The microorganism responsible for the systemic infection in this parrot appears to be very similar, if not identical, to the recently reported Coxiella-like organism in psittacines, with 100% identity of a portion of the 16s rRNA amplicon.^9,10 In the eclectus parrot described here, this infectious agent demonstrated a wide range of tropism for cardiac myofibers, biliary epithelium, and pancreatic exocrine cells, in addition to the histiocytes and hepatocytes previously reported. Whether the unique host cell tropism detailed here is due to differences among the various psittacine host species or the result of the dose of the infections agent is not determined.

It was not determined how this bird acquired the Coxiella-like bacteria. It is possible that some incidental contact with wild birds occurred, as the cage was located adjacent to an intermittently open window. C. burnetii seropositivity has been reported in a variety of wild and domestic birds. ⁴ In addition, Coxiella spp have been demonstrated to be carried by more than 40 species of ticks. ⁸ Although no ticks were detected on the bird at the time of the postmortem examination, previous tick exposure cannot be ruled out.

Foci of hepatic necrosis often centered on portal tracts with proliferative and disrupted biliary ducts. Although the pathogenesis for this necrosis is unknown, the peribiliary fibrosis and hyperplastic bile duct profiles suggest the possibility of Coxiella-mediated biliary destruction leading to parenchymal bile leakage and hepatocellular necrosis. Alternatively, they may possibly have resulted from ischemia secondary to the portal vasculitis. Occasional positivity of Coxiella-like organisms on the WNV IHC assay is most likely a result of nonspecific polyclonal antisera binding. There was no detectable inflammation associated with the small numbers of intranuclear (adenoviral-like) inclusions in renal tubular cells. These were considered an incidental finding. In our experience, renal tubular adenoviral inclusions can be found in psittacines with concurrent systemic infections.
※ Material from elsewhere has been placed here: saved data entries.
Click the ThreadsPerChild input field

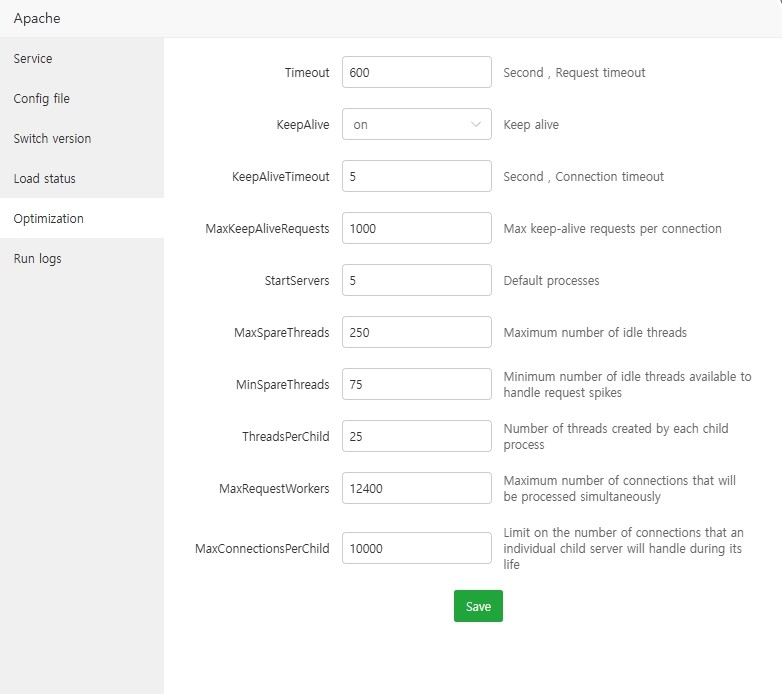click(416, 437)
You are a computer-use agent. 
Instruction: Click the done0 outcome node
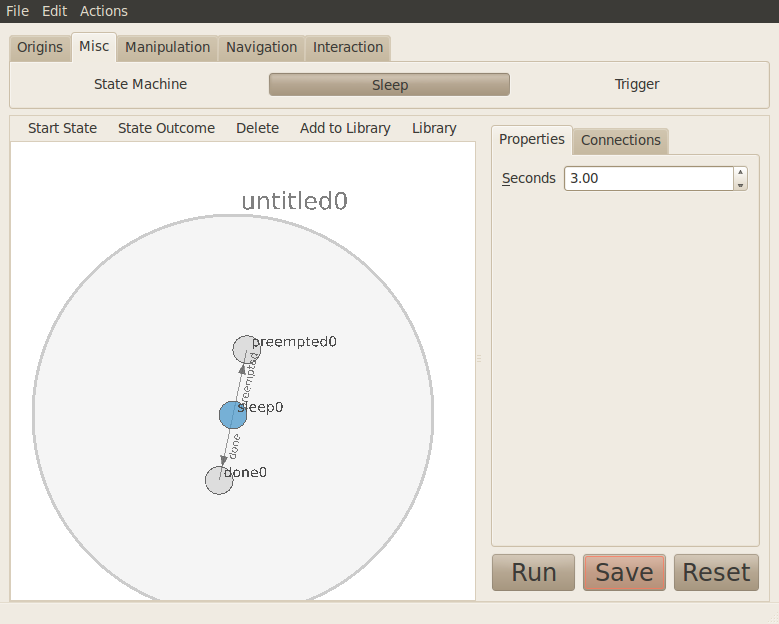[x=219, y=480]
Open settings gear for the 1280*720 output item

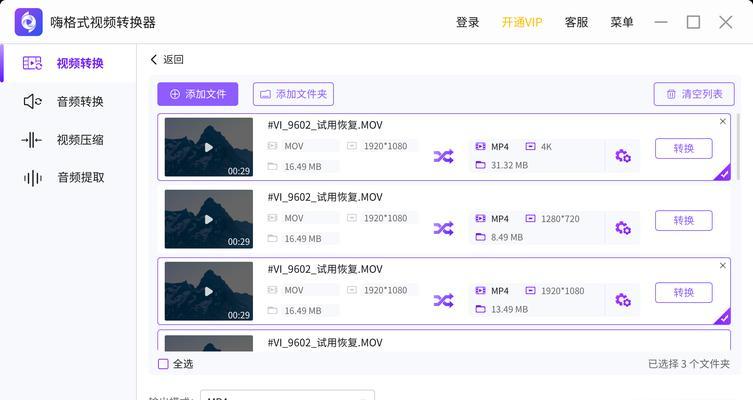(623, 228)
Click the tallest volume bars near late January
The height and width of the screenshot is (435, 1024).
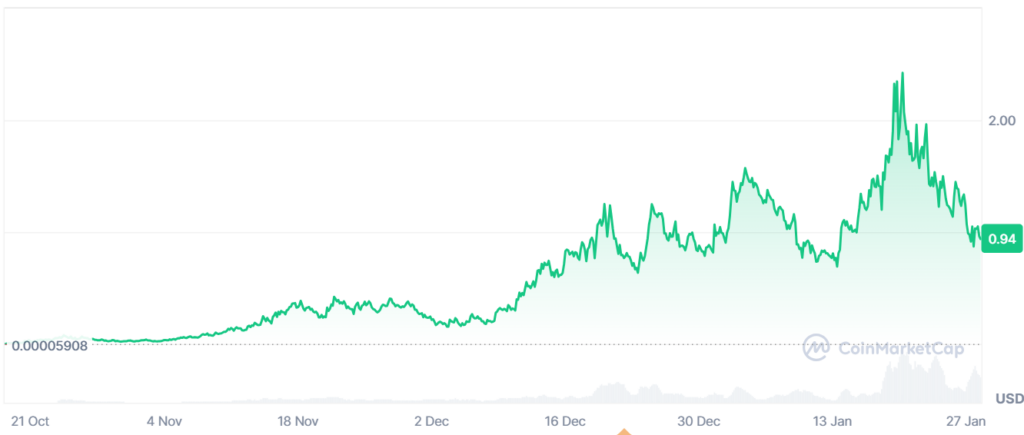(x=898, y=380)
Molecular analysis appears to be a specific and sensitive method to detect the Coxiella-like organism in affected tissues. In contrast to the other reports,^9,10 the Coxiella IHC assay in this case was very weakly positive, possibly reflecting some variability in reactivity of specific polyclonal human antisera used in the assay. However, this staining reaction was inconsistent with each IHC run, and a positive reaction was detected only in small numbers of organisms within large inclusions. In our opinion, the reaction was not sensitive enough to be relied on as a routine diagnostic test. To fulfill Koch postulates and establish disease etiology, it will be necessary to reproduce the disease by experimental inoculation of birds, which would require isolation of the organism.

To our knowledge, this is the third report of a Coxiella-like organism associated with severe disease in a psittacine species. This report should raise pathologists’ awareness of this emerging infectious agent in birds, along with an appreciation of the variability of tissue tropism and nature of the lesions produced.